Biofuels, especially renewable diesel, have become a major driver of U.S. soybean oil demand. Renewable diesel stands out for its chemical similarities to petroleum-based diesel and ability to replace fossil diesel one-for-one (unlike biodiesel, which requires additional blending). This makes it an ideal candidate for use by large states that involve heavy transportation, and a win for the farmers who grow crops for the feedstocks — especially soybeans.

Renewable diesel can be produced from several types of oil or fat feedstocks, including soyoil, canola oil, corn oil, animal fat like tallow, and used cooking oil (UCO). Each feedstock is measured by a carbon intensity (CI) score based on its lifecycle and/or other non-biofuel uses. With the support of their credit mandate systems, West Coast states — led by California — are the primary consumers of renewable diesel.

Between 2022 and 2024, renewable diesel consumption almost doubled before collapsing in 2025 because of uncertainty around federal biofuel tax credits, feedstocks and producer eligibility. The switch from a blender’s to producer’s tax credit, along with a lack of guidance from the Treasury and IRS, has caused widespread disruption to renewable diesel production. In 2025, production declined 10% from 2024, according to the Energy Information Administration (EIA), causing plants to idle capacity.

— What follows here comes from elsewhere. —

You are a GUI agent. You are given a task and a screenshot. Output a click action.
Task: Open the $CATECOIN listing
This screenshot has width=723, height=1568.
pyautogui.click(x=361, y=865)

Chart 1 Soyoil Demand March 2026 - U.S. Renewable Diesel Supply and Demand
Chart 1 Soyoil Demand March 2026 - U.S. Renewable Diesel Supply and Demand

Fortunately, biofuel policies should become somewhat clearer in 2026. The Environmental Protection Agency (EPA) is expected to issue final Renewable Volume Obligations (RVO) in the coming weeks, including clarification on whether imported fuels and feedstocks receive 50% RIN (Renewable Identification Number credits tied to biofuel production). More clarity is also expected on the treatment of past and future small refinery exemptions (SREs) — waivers that have historically reduced overall volume blend obligations.

The lack of federal guidance around biofuel policy has also limited domestic feedstock demand and limited future soybean crush capacity expansion.

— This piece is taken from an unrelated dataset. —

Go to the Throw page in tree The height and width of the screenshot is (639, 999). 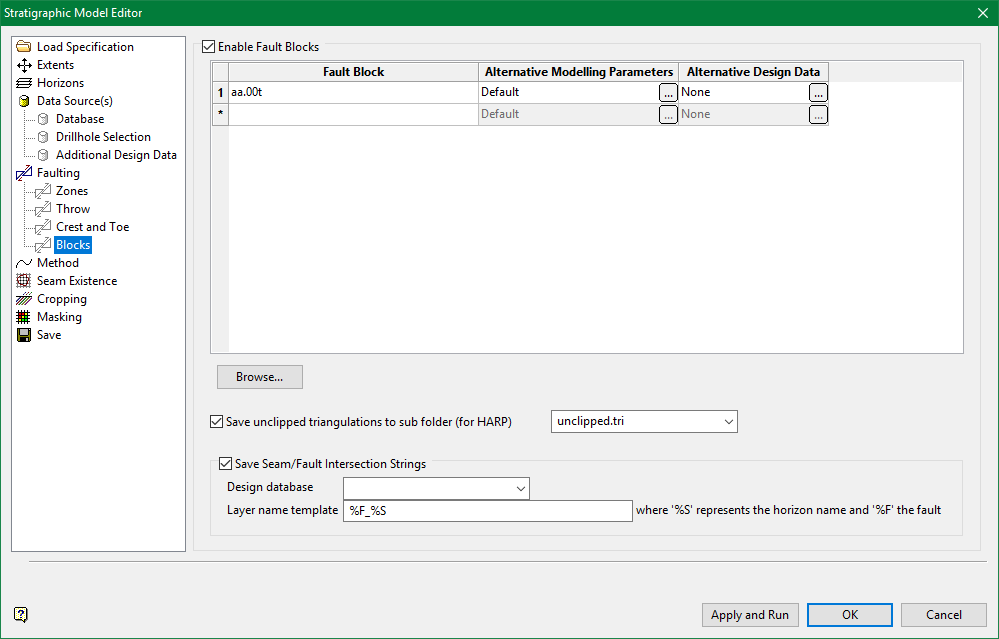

With more clarity expected around biofuel policy, the EIA forecasts a recovery in renewable diesel production and consumption in 2026, followed by growth in 2027 (with nearly 90% capacity utilization, versus less than 60% forecast in 2025).

Ports, Plants and Pretreatment

The lack of federal guidance around biofuel policy has also limited domestic feedstock demand and limited future soybean crush capacity expansion.

While stronger demand for feedstocks in renewable diesel production is anticipated later in 2026, logistics and geography will continue to play a significant role in purchase decisions between biofuel feedstocks.

Over 80% of current renewable diesel capacity in the U.S. is located near ports, with easy access to imported waste fats (UCO from China, tallow from Brazil, imported canola oil via Vancouver). While UCO and tallow have favorable CI scores and higher associated tax credits, the renewable diesel plants must also have pretreatment1 abilities to utilize these types of feedstocks.

I estimate that over 70% of total renewable diesel capacity is located at favorable port access and has pretreatment abilities and, therefore, will continue to use a combination of soyoil and non-soyoil feedstocks.

The remaining 20% of renewable diesel capacity is spread out across the western two-thirds of the U.S. and in landlocked regions. These facilities are less likely to use imported feedstocks.

Importantly, facilities without pretreatment ability will likely depend heavily on vegetable oil (including soyoil) feedstocks as their primary source for renewable diesel. Of existing U.S. capacity, only 12% of facilities are set up to use vegetable oil, with the remaining 88% able to continue to use beef tallow, UCO, corn oil or other feedstocks.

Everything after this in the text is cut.